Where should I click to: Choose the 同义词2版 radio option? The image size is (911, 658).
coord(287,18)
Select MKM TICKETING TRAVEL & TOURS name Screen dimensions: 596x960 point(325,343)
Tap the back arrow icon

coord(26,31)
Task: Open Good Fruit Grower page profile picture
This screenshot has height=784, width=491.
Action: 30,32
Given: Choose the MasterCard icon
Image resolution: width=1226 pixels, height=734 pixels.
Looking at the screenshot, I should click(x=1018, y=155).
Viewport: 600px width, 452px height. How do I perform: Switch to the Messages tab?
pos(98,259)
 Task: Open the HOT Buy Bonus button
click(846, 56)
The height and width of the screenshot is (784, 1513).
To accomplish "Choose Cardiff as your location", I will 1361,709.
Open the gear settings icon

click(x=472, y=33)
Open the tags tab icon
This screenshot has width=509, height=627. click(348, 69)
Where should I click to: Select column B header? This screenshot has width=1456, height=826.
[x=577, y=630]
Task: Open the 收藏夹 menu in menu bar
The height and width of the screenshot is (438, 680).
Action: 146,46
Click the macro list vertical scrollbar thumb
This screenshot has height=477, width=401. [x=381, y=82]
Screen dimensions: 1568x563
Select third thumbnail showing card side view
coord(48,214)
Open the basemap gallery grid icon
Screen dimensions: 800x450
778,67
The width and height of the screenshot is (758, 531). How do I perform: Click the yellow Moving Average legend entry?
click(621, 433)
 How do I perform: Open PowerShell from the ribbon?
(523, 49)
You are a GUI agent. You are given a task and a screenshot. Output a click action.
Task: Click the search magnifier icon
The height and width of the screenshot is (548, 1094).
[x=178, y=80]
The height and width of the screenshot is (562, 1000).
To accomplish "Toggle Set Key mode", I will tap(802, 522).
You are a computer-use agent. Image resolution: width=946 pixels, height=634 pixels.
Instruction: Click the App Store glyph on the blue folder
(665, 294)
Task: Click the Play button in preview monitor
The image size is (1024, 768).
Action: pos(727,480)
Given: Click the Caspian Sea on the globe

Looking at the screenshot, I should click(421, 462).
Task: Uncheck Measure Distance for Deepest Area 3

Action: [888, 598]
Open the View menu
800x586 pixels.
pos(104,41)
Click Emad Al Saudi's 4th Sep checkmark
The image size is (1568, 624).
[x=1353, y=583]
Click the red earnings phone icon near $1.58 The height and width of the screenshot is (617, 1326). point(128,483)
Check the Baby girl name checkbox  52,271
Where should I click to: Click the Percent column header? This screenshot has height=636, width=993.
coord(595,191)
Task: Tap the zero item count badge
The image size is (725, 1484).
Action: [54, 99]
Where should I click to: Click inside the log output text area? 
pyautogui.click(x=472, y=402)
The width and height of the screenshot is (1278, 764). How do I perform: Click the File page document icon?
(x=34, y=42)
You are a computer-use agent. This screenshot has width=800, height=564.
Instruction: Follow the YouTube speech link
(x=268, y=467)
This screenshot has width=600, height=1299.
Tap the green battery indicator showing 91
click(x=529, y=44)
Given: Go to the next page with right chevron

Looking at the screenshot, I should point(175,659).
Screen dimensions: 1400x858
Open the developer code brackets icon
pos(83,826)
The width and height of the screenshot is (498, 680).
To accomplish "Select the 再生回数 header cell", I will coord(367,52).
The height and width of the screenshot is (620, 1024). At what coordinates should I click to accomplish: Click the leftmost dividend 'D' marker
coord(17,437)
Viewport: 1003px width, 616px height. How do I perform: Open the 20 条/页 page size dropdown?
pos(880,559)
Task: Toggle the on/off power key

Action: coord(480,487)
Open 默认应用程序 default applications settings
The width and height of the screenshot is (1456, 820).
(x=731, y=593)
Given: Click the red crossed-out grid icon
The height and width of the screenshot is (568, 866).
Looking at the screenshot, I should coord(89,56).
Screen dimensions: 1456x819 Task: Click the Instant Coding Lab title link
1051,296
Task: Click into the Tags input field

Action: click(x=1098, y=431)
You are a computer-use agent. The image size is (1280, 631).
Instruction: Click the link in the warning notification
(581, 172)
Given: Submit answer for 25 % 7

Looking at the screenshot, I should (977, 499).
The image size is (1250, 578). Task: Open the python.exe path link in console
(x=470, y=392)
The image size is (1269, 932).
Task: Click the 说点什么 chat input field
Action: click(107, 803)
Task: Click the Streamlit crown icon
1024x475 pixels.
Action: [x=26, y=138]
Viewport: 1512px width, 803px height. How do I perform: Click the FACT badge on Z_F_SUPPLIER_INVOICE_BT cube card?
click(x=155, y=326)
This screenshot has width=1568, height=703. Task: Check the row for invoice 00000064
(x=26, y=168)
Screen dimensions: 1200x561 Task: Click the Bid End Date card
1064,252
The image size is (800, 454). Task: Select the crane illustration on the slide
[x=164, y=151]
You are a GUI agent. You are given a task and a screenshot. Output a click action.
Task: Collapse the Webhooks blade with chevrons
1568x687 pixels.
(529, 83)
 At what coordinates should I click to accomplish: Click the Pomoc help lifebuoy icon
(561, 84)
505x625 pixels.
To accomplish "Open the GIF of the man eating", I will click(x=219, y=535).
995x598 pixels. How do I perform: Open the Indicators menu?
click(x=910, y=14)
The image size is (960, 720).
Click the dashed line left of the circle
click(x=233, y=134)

• • • • •

**GOAL OF THE EXERCISE**
Reproduce the entire listing above word for word, keeping every line and character unchanged.

**RESPONSE TO THIS EXERCISE**
Where should I click to: Choose the 同义词2版 radio option? The image size is (911, 658).
coord(287,18)
Select MKM TICKETING TRAVEL & TOURS name Screen dimensions: 596x960 point(325,343)
Tap the back arrow icon

coord(26,31)
Task: Open Good Fruit Grower page profile picture
This screenshot has height=784, width=491.
Action: 30,32
Given: Choose the MasterCard icon
Image resolution: width=1226 pixels, height=734 pixels.
Looking at the screenshot, I should click(x=1018, y=155).
Viewport: 600px width, 452px height. How do I perform: Switch to the Messages tab?
pos(98,259)
 Task: Open the HOT Buy Bonus button
click(846, 56)
The height and width of the screenshot is (784, 1513).
To accomplish "Choose Cardiff as your location", I will 1361,709.
Open the gear settings icon

click(x=472, y=33)
Open the tags tab icon
This screenshot has width=509, height=627. click(348, 69)
Where should I click to: Select column B header? This screenshot has width=1456, height=826.
[x=577, y=630]
Task: Open the 收藏夹 menu in menu bar
The height and width of the screenshot is (438, 680).
Action: 146,46
Click the macro list vertical scrollbar thumb
This screenshot has height=477, width=401. [x=381, y=82]
Screen dimensions: 1568x563
Select third thumbnail showing card side view
coord(48,214)
Open the basemap gallery grid icon
Screen dimensions: 800x450
778,67
The width and height of the screenshot is (758, 531). How do I perform: Click the yellow Moving Average legend entry?
click(621, 433)
 How do I perform: Open PowerShell from the ribbon?
(523, 49)
You are a GUI agent. You are given a task and a screenshot. Output a click action.
Task: Click the search magnifier icon
The height and width of the screenshot is (548, 1094).
[x=178, y=80]
The height and width of the screenshot is (562, 1000).
To accomplish "Toggle Set Key mode", I will tap(802, 522).
You are a computer-use agent. Image resolution: width=946 pixels, height=634 pixels.
Instruction: Click the App Store glyph on the blue folder
(665, 294)
Task: Click the Play button in preview monitor
The image size is (1024, 768).
Action: pos(727,480)
Given: Click the Caspian Sea on the globe

Looking at the screenshot, I should click(421, 462).
Task: Uncheck Measure Distance for Deepest Area 3

Action: [888, 598]
Open the View menu
800x586 pixels.
pos(104,41)
Click Emad Al Saudi's 4th Sep checkmark
The image size is (1568, 624).
[x=1353, y=583]
Click the red earnings phone icon near $1.58 The height and width of the screenshot is (617, 1326). point(128,483)
Check the Baby girl name checkbox  52,271
Where should I click to: Click the Percent column header? This screenshot has height=636, width=993.
coord(595,191)
Task: Tap the zero item count badge
The image size is (725, 1484).
Action: [54, 99]
Where should I click to: Click inside the log output text area? 
pyautogui.click(x=472, y=402)
The width and height of the screenshot is (1278, 764). How do I perform: Click the File page document icon?
(x=34, y=42)
You are a computer-use agent. This screenshot has width=800, height=564.
Instruction: Follow the YouTube speech link
(x=268, y=467)
This screenshot has width=600, height=1299.
Tap the green battery indicator showing 91
click(x=529, y=44)
Given: Go to the next page with right chevron

Looking at the screenshot, I should point(175,659).
Screen dimensions: 1400x858
Open the developer code brackets icon
pos(83,826)
The width and height of the screenshot is (498, 680).
To accomplish "Select the 再生回数 header cell", I will coord(367,52).
The height and width of the screenshot is (620, 1024). At what coordinates should I click to accomplish: Click the leftmost dividend 'D' marker
coord(17,437)
Viewport: 1003px width, 616px height. How do I perform: Open the 20 条/页 page size dropdown?
pos(880,559)
Task: Toggle the on/off power key

Action: coord(480,487)
Open 默认应用程序 default applications settings
The width and height of the screenshot is (1456, 820).
(x=731, y=593)
Given: Click the red crossed-out grid icon
The height and width of the screenshot is (568, 866).
Looking at the screenshot, I should coord(89,56).
Screen dimensions: 1456x819 Task: Click the Instant Coding Lab title link
1051,296
Task: Click into the Tags input field

Action: click(x=1098, y=431)
You are a computer-use agent. The image size is (1280, 631).
Instruction: Click the link in the warning notification
(581, 172)
Given: Submit answer for 25 % 7

Looking at the screenshot, I should (977, 499).
The image size is (1250, 578). Task: Open the python.exe path link in console
(x=470, y=392)
The image size is (1269, 932).
Task: Click the 说点什么 chat input field
Action: click(107, 803)
Task: Click the Streamlit crown icon
1024x475 pixels.
Action: [x=26, y=138]
Viewport: 1512px width, 803px height. How do I perform: Click the FACT badge on Z_F_SUPPLIER_INVOICE_BT cube card?
click(x=155, y=326)
This screenshot has width=1568, height=703. Task: Check the row for invoice 00000064
(x=26, y=168)
Screen dimensions: 1200x561 Task: Click the Bid End Date card
1064,252
The image size is (800, 454). Task: Select the crane illustration on the slide
[x=164, y=151]
You are a GUI agent. You are given a task and a screenshot. Output a click action.
Task: Collapse the Webhooks blade with chevrons
1568x687 pixels.
(529, 83)
 At what coordinates should I click to accomplish: Click the Pomoc help lifebuoy icon
(561, 84)
505x625 pixels.
To accomplish "Open the GIF of the man eating", I will click(x=219, y=535).
995x598 pixels. How do I perform: Open the Indicators menu?
click(x=910, y=14)
The image size is (960, 720).
Click the dashed line left of the circle
click(x=233, y=134)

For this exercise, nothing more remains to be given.